Erano anni in cui si affermava un’idea di conservazione basata sullo scambio tra diverse discipline e saperi e la nostra crescita come restauratori si rafforzava grazie a continui progressi nella tecnica, nei materiali e nella metodologia.
Il contatto con ICOM è stato per me esaltante, mi ha dato la possibilità di avvicinare grandi figure di studiosi e professionisti, di visitare i laboratori più importanti al mondo, come quello dell’IRPA di Bruxelles dove, tra l’altro, ebbi modo di conoscere aspetti importanti della documentazione del restauro delle sculture: ricordo di averne a lungo discusso con il prof. Rotondi, direttore dell’ICR, in una piazza, mangiando patatine…
Particolarmente stimolante fu pure l’incontro con Germain Bazin e le sue aperture sulla museologia, quello con la dottoressa Madeleine Hours e le novità giunte dalle sue radiografie sui dipinti di Leonardo del Louvre. Lei, persona dal carattere difficile, fu con me di una cordialità straordinaria e mi diede la possibilità di incontrarla spesso per scambiare le nostre opinioni.

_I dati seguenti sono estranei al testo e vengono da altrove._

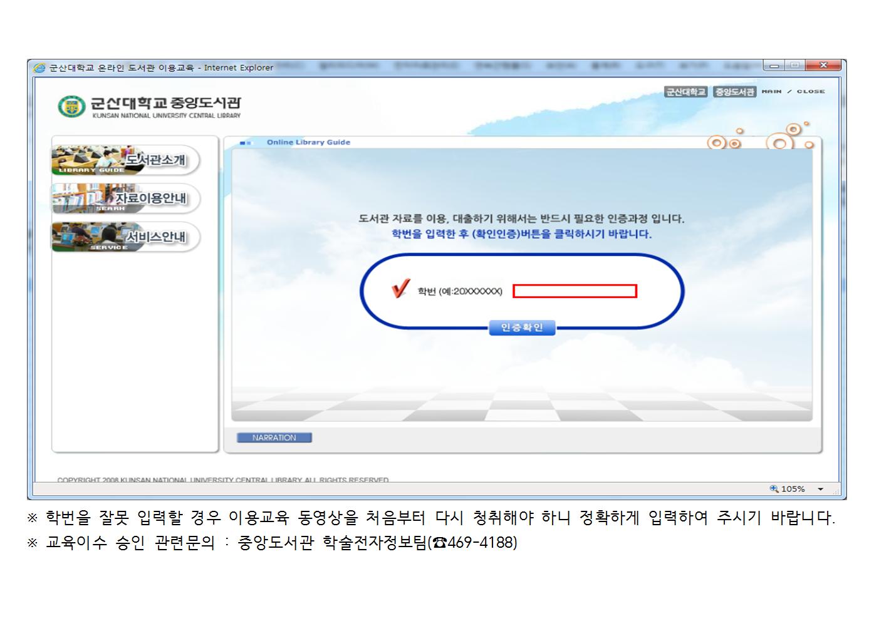The width and height of the screenshot is (879, 621).
Task: Go to the 중앙도서관 top link button
Action: (734, 92)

Ricordo in America la Conferenza generale ICOM di Washington del 1965 e le manifestazioni in occasione del Bicentenario della nascita del fondatore dello Smithsonian Institute, oltre alla possibilità di visitare collezioni private ed esposizioni organizzate per l’occasione; l’incontro con la National Geographic Society; la conoscenza dell’uso del computer della V.S. Air Force, in uso a Cape Kennedy dal 1958 al 1961, e infine l’invito del gruppo italiano di Brera alla White House.
Oltre agli incontri con direttori e restauratori, grazie ad ICOM potei visitare i grandi musei e diversi laboratori di restauro in tanti Paesi: esperienze da cui ho tratto conoscenze, consigli e contatti umani che mi hanno arricchita non solo professionalmente.
Di tutte queste persone molti non sono più fra noi: tra questi desidero ricordare un amico e collega sempre prodigo di consigli, Paolo Cadorin, tra i primi a sondare la conservazione della pittura contemporanea, settore a cui il compianto Franco Russoli mi aveva molto spronata ad affacciarmi.
ICOM fu per me un luogo di elaborazione fertile e innovativo, ma fu anche la sede in cui nacquero e si alimentarono legami di stima e di amicizia di cui serbo il ricordo più caro.